**Exercise details**
The lines you return should be those containing the string "Given", taken from the data below.

**Listed records**

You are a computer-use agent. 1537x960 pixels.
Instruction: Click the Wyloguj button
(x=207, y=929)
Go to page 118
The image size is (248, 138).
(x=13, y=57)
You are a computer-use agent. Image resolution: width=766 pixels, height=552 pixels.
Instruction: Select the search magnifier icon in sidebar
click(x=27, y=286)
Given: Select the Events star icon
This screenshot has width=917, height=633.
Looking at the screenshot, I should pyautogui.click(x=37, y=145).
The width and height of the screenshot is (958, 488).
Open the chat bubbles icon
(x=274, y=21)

==

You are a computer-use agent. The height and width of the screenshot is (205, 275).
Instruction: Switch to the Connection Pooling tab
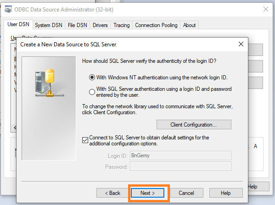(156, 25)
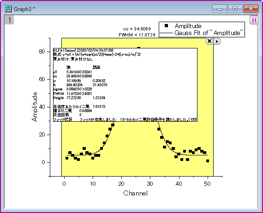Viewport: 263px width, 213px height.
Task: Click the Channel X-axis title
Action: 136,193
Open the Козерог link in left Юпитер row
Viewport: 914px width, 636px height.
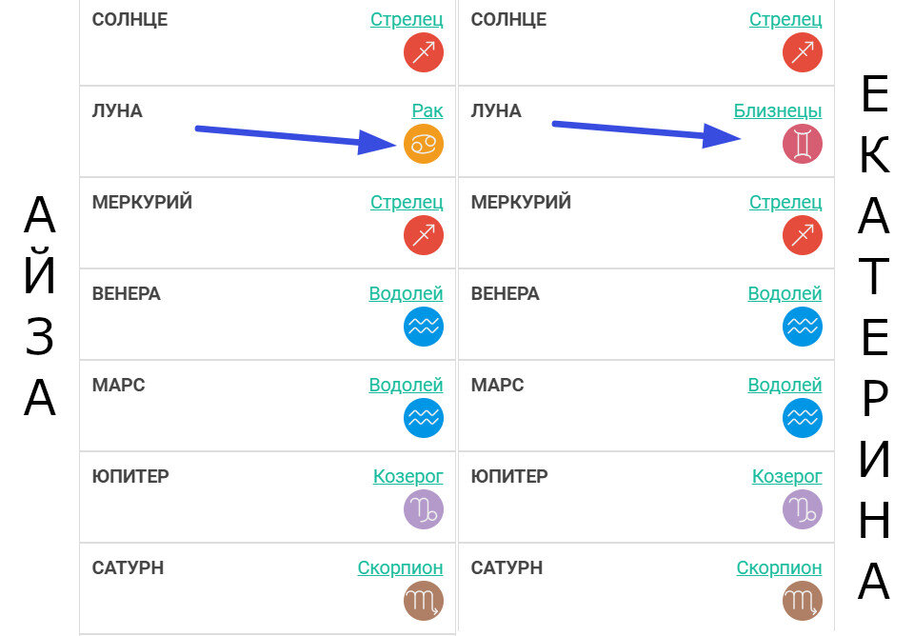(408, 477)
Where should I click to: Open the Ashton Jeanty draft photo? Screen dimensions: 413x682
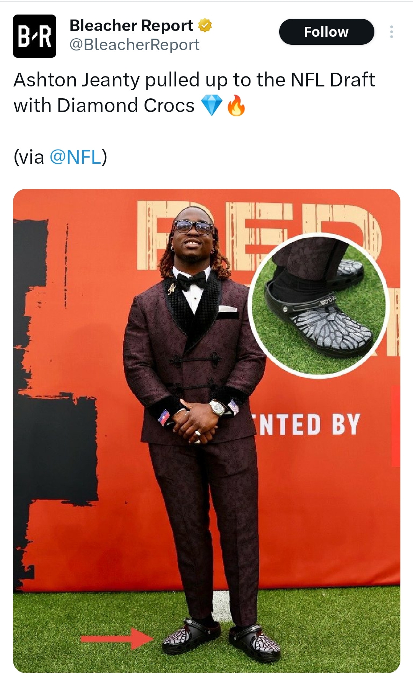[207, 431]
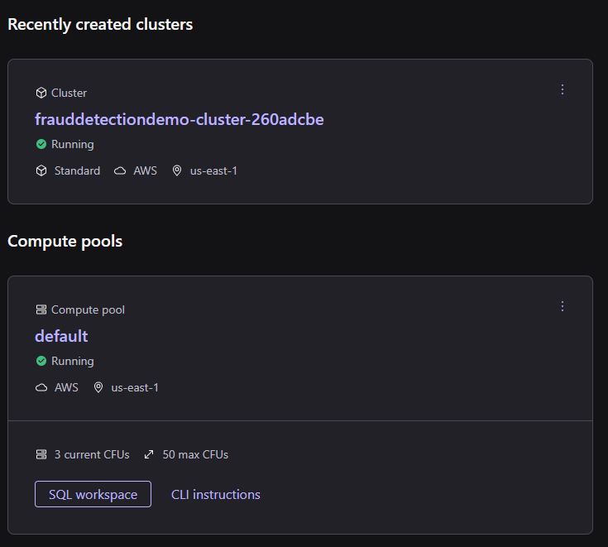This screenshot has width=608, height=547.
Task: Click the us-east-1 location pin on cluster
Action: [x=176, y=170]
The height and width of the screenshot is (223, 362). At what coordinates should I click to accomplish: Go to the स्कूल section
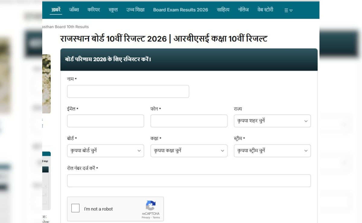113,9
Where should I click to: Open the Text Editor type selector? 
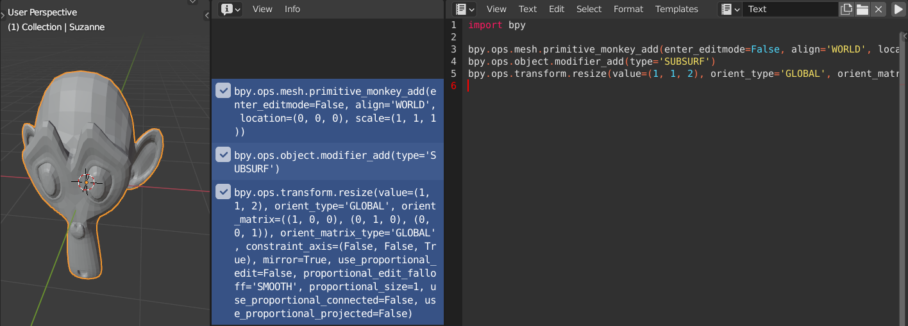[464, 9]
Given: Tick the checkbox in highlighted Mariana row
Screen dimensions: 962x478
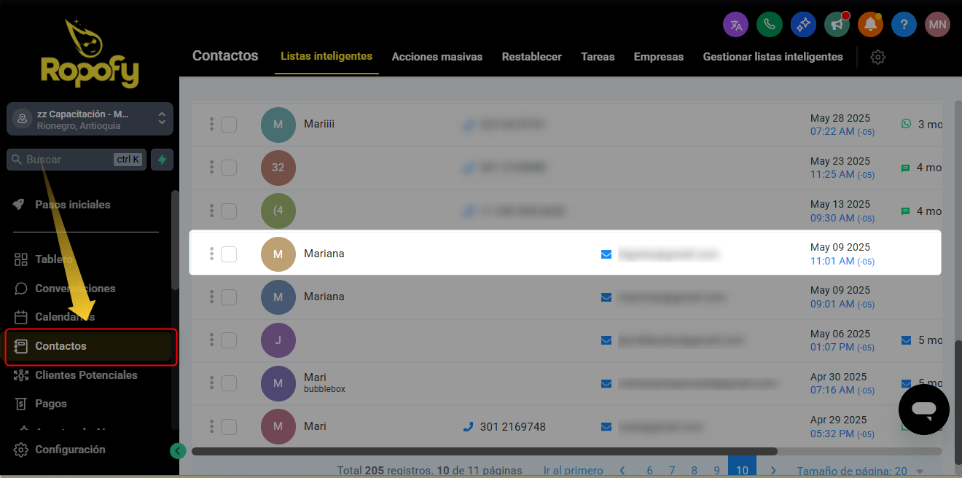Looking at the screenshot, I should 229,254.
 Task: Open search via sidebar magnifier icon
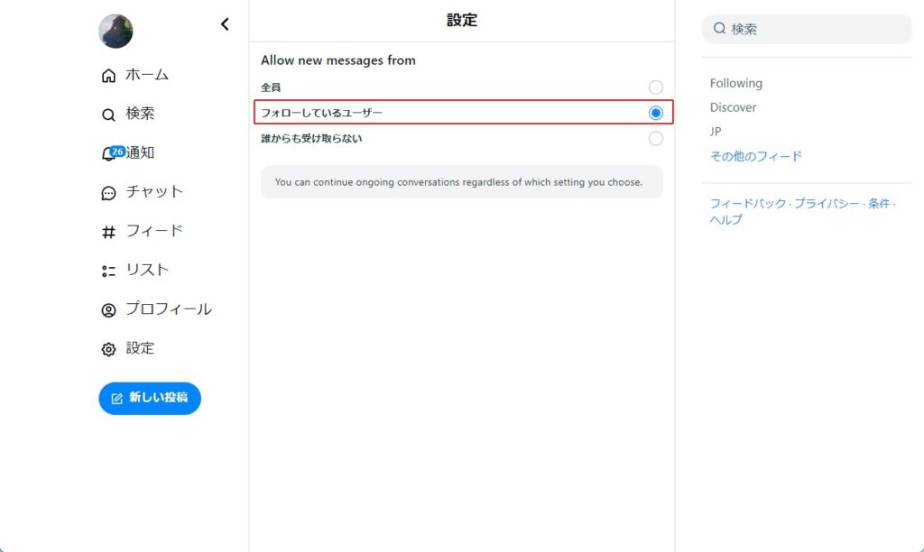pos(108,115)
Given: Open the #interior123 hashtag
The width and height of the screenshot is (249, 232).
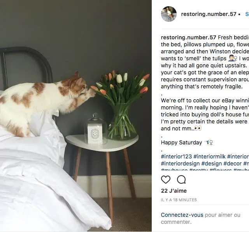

--

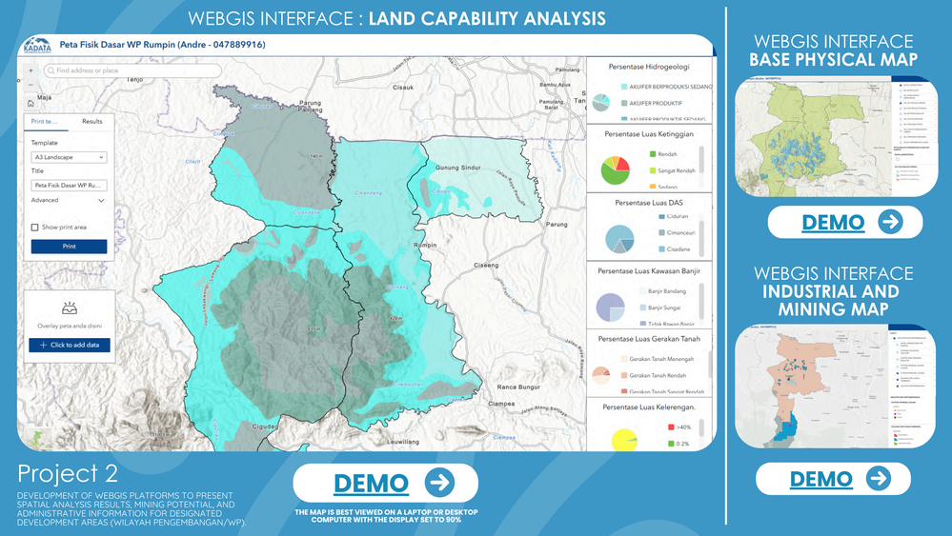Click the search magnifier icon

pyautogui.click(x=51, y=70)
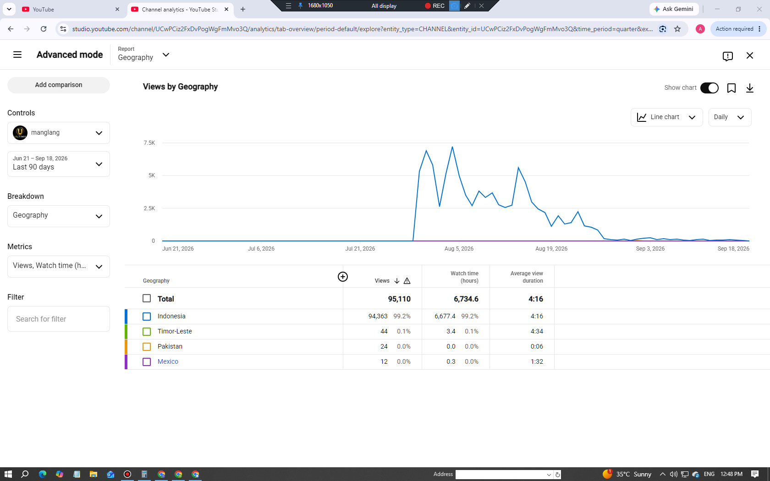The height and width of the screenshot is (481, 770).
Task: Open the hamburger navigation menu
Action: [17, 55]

**Task output**
Given: Select the Events star icon
Given: Tick the checkbox in highlighted Mariana row
Given: Open the #interior123 hashtag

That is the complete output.